┌─ ENTRIES PROVIDED

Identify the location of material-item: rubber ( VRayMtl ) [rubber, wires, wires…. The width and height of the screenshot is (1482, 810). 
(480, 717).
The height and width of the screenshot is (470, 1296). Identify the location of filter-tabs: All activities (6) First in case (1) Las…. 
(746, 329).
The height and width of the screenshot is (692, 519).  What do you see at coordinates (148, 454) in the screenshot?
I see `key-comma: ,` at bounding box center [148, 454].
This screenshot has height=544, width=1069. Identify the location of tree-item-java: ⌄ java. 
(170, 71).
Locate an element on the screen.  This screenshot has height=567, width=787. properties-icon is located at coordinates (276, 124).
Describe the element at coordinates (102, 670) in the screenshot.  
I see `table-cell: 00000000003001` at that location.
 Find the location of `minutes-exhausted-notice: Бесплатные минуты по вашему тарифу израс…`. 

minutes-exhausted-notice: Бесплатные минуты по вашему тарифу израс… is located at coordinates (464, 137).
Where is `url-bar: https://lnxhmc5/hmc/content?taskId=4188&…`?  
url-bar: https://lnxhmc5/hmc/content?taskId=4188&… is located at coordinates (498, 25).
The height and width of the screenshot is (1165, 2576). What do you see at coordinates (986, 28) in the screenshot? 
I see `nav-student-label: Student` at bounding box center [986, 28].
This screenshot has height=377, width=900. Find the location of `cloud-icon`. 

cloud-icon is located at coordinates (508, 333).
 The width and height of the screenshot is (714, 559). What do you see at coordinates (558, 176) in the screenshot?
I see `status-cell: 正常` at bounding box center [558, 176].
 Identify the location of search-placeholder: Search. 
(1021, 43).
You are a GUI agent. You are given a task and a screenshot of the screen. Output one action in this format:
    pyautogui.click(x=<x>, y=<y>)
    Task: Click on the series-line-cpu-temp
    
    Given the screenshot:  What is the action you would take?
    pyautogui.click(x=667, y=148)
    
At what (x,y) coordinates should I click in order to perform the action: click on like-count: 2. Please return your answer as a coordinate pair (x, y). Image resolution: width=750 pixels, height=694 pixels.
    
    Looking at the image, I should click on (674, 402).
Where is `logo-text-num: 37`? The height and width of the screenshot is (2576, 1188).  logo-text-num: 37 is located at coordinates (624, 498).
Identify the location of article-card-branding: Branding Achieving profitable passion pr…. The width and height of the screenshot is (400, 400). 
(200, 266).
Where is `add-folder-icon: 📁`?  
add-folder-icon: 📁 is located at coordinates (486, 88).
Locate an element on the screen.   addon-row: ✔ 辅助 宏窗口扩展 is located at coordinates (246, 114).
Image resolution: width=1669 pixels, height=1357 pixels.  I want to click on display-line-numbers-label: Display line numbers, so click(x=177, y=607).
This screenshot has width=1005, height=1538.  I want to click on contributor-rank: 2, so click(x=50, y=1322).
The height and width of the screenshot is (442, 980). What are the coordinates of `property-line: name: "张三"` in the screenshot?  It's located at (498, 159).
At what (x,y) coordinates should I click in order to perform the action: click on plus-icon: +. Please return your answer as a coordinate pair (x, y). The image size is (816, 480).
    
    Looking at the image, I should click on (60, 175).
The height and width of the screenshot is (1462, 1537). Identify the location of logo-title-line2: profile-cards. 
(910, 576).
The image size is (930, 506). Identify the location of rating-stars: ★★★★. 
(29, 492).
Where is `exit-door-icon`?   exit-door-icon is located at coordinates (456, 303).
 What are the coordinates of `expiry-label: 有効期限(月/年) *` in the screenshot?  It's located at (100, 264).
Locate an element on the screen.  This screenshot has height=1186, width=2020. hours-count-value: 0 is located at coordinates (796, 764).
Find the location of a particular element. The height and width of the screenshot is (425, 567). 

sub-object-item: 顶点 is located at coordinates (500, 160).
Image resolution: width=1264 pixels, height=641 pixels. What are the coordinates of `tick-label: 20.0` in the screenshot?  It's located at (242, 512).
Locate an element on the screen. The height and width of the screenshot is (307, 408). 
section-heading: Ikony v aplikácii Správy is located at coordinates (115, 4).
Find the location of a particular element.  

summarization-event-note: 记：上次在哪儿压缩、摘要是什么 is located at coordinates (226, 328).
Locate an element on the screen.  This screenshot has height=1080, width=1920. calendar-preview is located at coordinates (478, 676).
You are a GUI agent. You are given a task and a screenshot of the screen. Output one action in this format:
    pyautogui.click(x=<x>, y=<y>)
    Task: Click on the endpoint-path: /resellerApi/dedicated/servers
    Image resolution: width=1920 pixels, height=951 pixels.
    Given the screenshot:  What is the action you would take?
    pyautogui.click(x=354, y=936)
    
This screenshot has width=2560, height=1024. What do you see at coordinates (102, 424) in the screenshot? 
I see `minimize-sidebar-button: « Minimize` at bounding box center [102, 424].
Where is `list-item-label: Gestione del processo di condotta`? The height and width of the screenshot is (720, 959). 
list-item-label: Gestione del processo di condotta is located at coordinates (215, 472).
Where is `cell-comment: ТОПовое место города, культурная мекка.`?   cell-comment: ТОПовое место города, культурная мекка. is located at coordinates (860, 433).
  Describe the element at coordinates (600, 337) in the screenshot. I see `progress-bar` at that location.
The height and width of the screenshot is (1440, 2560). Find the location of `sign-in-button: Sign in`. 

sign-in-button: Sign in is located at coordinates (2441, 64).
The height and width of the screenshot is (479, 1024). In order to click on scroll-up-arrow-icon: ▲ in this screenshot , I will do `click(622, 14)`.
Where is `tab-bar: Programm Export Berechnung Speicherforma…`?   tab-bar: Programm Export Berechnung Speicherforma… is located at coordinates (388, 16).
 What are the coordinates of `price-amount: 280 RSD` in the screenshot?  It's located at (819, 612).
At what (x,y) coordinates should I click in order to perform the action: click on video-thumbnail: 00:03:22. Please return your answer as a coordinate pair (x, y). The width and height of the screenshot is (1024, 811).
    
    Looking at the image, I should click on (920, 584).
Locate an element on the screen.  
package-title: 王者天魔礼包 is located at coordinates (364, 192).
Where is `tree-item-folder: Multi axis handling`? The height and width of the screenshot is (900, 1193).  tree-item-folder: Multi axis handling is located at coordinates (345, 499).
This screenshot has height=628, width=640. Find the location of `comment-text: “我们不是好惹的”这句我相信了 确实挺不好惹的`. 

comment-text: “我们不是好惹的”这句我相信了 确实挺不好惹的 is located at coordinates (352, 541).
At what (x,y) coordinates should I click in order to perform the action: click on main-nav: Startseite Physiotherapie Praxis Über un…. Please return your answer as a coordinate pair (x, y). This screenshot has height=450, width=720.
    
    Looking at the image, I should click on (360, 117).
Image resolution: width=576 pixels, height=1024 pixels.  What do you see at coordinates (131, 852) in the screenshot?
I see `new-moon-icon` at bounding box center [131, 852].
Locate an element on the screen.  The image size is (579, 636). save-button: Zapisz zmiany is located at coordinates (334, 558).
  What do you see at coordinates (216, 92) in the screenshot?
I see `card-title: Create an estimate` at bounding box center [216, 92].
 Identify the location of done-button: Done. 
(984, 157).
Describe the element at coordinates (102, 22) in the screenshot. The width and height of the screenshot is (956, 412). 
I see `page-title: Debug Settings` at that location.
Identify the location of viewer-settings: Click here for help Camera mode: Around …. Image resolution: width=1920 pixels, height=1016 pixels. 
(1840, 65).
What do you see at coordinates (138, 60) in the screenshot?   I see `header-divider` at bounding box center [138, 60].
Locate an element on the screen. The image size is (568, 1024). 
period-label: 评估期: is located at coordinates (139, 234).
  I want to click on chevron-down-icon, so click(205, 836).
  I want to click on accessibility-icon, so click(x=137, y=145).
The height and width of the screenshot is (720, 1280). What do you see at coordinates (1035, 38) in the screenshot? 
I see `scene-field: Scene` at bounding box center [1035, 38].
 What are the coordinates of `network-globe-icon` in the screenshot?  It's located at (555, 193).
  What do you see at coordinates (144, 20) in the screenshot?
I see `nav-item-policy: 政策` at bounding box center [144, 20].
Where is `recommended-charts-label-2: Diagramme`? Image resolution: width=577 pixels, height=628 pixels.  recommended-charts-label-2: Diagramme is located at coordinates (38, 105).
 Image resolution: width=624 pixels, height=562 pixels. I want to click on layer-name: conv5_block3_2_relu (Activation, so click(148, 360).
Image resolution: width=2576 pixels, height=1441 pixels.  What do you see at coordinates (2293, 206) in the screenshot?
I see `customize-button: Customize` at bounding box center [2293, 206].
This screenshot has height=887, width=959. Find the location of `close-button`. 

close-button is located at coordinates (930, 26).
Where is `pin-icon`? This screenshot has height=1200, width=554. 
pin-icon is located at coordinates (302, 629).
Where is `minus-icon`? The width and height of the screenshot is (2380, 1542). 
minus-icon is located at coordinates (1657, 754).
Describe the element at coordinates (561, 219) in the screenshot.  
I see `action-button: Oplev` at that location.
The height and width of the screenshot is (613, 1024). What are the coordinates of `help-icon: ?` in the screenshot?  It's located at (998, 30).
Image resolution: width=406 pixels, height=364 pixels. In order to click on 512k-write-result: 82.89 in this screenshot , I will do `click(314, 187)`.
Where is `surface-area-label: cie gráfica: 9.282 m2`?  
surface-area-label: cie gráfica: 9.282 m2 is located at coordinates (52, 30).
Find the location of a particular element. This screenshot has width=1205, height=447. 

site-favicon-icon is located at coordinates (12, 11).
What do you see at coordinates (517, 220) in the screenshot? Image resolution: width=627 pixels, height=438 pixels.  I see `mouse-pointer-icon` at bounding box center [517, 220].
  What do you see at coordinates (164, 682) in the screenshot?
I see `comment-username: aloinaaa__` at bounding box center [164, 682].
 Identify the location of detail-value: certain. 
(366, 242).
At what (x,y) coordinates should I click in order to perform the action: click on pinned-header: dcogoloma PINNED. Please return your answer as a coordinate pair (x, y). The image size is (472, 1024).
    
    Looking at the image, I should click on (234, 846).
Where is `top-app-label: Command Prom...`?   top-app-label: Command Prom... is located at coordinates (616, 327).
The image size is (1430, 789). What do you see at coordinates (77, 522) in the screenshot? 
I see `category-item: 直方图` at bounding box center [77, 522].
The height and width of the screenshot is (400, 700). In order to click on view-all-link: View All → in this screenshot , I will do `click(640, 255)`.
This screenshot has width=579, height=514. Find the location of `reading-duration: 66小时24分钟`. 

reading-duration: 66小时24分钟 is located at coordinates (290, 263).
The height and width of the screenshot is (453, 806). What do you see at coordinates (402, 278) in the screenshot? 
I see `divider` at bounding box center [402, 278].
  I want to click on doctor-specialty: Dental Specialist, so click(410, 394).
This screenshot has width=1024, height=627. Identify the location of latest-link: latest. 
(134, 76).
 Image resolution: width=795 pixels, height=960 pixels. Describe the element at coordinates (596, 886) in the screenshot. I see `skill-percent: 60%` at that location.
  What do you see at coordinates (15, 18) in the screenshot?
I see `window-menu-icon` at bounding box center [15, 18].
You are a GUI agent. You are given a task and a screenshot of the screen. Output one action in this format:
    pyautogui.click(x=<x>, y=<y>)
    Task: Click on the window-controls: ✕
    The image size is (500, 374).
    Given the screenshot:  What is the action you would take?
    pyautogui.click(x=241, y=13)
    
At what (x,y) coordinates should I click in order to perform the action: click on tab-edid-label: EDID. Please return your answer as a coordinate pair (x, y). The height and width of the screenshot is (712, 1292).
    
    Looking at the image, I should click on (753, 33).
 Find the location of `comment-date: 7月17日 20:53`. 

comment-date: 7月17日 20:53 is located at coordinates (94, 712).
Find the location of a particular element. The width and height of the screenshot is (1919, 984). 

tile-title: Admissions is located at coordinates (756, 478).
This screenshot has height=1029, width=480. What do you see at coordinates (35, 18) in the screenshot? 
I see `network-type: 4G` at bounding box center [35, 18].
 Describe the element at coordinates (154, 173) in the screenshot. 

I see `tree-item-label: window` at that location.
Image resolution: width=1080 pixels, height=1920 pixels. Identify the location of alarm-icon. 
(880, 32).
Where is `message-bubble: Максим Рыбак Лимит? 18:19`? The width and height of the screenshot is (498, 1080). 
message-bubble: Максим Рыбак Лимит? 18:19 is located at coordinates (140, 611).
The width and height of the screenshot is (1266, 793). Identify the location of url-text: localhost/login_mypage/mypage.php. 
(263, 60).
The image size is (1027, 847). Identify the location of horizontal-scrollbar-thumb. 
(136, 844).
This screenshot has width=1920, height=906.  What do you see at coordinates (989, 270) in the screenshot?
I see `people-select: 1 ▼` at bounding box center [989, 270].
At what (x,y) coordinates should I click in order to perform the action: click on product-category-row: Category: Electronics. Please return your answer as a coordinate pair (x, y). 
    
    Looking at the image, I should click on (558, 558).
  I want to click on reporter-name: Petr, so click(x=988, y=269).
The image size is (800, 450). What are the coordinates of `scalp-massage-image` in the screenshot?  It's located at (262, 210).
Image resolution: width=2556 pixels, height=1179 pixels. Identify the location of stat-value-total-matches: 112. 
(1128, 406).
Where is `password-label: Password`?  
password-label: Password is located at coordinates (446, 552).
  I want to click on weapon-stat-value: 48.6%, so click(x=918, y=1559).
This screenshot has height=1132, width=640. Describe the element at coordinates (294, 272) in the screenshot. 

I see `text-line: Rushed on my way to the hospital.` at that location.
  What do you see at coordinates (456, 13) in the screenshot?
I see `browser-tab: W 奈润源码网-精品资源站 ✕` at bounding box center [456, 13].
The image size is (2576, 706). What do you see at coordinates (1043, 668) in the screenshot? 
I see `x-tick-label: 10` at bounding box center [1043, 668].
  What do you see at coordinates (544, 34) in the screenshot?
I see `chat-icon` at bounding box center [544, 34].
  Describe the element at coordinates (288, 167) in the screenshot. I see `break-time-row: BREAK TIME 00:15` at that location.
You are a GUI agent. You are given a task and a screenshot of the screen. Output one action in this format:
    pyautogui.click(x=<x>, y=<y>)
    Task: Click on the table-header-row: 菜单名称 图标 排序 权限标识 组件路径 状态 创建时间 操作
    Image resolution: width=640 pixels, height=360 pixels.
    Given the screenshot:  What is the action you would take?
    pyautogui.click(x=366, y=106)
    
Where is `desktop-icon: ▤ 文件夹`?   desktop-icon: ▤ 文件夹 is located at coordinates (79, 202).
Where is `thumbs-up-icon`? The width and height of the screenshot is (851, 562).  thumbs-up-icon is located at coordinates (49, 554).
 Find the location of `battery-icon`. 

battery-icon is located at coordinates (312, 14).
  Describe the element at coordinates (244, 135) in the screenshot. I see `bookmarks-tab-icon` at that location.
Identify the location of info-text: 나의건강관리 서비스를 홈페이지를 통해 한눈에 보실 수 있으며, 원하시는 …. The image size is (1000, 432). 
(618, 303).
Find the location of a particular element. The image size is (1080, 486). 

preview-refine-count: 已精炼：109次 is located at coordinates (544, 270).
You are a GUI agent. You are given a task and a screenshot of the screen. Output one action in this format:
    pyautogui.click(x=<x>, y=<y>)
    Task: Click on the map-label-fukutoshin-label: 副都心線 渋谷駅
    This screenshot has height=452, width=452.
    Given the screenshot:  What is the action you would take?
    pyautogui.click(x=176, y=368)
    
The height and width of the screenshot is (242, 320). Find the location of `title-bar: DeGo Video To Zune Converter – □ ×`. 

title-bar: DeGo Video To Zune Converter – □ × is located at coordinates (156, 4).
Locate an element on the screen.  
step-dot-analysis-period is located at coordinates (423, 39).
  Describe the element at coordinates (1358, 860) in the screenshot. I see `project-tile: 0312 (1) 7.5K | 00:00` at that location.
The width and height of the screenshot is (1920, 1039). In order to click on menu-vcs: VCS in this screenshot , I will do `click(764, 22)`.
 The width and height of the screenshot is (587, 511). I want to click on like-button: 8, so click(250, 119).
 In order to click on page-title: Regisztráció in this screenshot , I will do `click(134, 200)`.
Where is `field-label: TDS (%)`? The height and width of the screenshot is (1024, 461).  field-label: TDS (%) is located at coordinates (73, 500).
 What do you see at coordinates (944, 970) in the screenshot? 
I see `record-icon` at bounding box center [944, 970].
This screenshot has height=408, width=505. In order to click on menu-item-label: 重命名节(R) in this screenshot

└─

WHAT THE TASK REQUIRES: Convert the part of the records that opens with the line containing "Image resolution: width=576" and closes with the line containing "coordinates (334, 558)." into a numbered list, both of those lines included and blank lines left out.

EXERCISE SOLUTION:
1. Image resolution: width=576 pixels, height=1024 pixels.  What do you see at coordinates (131, 852) in the screenshot?
2. I see `new-moon-icon` at bounding box center [131, 852].
3. Locate an element on the screen.  The image size is (579, 636). save-button: Zapisz zmiany is located at coordinates (334, 558).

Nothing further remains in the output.